1. An information management system comprising:

a first system for transforming the information into a digital form;

a second system for receiving the information from the first system, the second system comprising, a receiving system for receiving the information and storing it in a storage medium; an assignment system for accessing the information from the medium and assigning it to a user based on one or more rules, and a routing system for delivering the information to the user.

2. The information management system of claim 1, wherein the first system further includes a forwarding system for sending the information to the second system.

3. The information management system of claim 1 further comprising a database communicatively coupled to the first and the second systems.

4. The information management system of claim 3, wherein the first system stores the information in the database.

5. The information management system of claim 3, wherein the second system accesses one or more rules associated with the information.

6. The information management system of claim 5, wherein the second system uses the rules to determine a user to associate with the information.

7. The information management system of claim 1, further comprising a notification system for providing a notification to the user associated with the information.

8. A method comprising:

transforming information from a physical form to a digital form;

receiving the information at a computing device and storing the information in a database;

applying one or more rules to the database to assign the information to a user;

providing a notification to the user associated with the information;

receiving via a web browser a request to access the information; and

determining if the request to access can be granted, and if so providing the information to the user.

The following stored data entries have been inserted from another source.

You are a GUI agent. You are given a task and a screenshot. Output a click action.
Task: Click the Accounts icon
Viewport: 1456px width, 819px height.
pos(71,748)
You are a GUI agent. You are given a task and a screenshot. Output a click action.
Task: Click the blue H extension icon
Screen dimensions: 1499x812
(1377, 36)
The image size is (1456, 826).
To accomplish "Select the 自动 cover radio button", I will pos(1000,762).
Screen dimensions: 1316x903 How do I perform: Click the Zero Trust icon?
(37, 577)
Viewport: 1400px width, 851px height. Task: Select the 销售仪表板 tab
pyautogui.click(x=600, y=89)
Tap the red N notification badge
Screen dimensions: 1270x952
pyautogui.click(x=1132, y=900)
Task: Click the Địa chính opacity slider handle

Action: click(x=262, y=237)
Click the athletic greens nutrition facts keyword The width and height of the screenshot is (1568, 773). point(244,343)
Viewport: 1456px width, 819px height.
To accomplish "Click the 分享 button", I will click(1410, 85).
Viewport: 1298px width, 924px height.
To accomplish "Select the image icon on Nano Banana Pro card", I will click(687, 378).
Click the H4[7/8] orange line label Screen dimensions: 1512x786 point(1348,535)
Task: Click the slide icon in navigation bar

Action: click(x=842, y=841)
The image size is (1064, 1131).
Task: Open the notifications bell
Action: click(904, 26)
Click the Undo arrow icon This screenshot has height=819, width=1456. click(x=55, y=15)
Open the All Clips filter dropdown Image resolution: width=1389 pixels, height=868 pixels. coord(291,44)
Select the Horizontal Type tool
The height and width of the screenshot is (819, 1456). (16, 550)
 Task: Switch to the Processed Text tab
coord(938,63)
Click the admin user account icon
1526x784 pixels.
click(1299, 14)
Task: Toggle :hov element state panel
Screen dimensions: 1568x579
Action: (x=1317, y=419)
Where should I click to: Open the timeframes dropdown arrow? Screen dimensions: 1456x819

9. The method of claim 8, further comprising forwarding the information to the second system.

10. The method of claim 8, further communicatively coupling a database to the first and the second systems.

11. The method of claim 10, further comprising storing the information in the database.

12. The method of claim 10, further comprising accessing one or more rules with the second system, wherein the one or more rules are associated with the information.

13. The method of claim 12, further comprising using rules by the second system, wherein the rules determine a user to associate with the information.

14. The method of claim 8, further comprising providing a notification to the user associated with the information.

15. A device comprising:

a transformation module configured to transform information from a physical form to a digital form;

a receiving module configured to receive the information at a computing device and store the information in a database;

an assignment module configured to use the database to assign the information to a user;

a notification module configured to provide a notification to the user associated with the information; and

an access control module configured to receive via a web browser a request to access the information, wherein when the access control module can grant the request, the information is provided to the user.

16. The device of claim 15, further comprising a forwarding module configured to forward the information to the receiving module.

17. The device of claim 15, further a communicatively coupling between the database, the forwarding module and the receiving module.

18. The device of claim 17, further comprising one or more rules configured to be associated with the information in the database

19. The device of claim 17, further comprising a notification module configured to provide a notification to the user associated with the information.

20. The device of claim 19, wherein the notification is provided when the notification module uses an email system module.